The Meyers' purr swept into a three-hundred horsepower wall of sound. We were pressed back into our seats as the airplane surged down the runway, already changing from asphalt and painted lines into a long blur, into Santa Monica falling away.

I moved the landing-gear lever to the UP position.

"The wheels are coming up now," I said to Leslie, "and now, the flaps ... see them retract into the wing? Now we'll come back to climb power and it will get a little quieter in here. ..." I spun the throttle down a few turns, then the propeller pitch knob, then the mixture control to bring the exhaust-gas temperature up where it belonged.

Three red lights were glowing on the panel ... the wheels were streamlined out of the way, up and locked. Gear lever to neutral, to shut off the hydraulic pump. The airplane settled into her climb, going up something less than a thousand feet per minute. She did not climb like the T-33, but then she wasn't burning six hundred gallons per hour, either.

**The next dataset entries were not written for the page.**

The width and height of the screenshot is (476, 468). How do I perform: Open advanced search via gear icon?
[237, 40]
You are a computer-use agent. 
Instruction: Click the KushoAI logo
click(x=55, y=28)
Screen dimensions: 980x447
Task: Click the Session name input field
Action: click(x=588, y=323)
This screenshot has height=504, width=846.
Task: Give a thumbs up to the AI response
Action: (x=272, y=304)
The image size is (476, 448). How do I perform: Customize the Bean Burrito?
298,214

Shoreline moved below, hundreds of people on the beach. If the engine fails now, I thought, we've got enough altitude to turn back and land on the golf course, or now, back on the runway itself. We swung into a wide turn up over the airport, then locked onto the first heading for San Diego. That heading took us over Los Angeles International Airport, and Leslie pointed to a sparse line of jetliners on final approach to land.

"Are we in their way?"

"Nope," I said. "There's a corridor over the airport; we're in it now. Safest place for us to be is right over the runways, 'cause all the big jets come in from one side to land, they go out the other side to take off, see that? 'String of pearls,' the controllers call them. At night they're a string of diamonds, with their lights on."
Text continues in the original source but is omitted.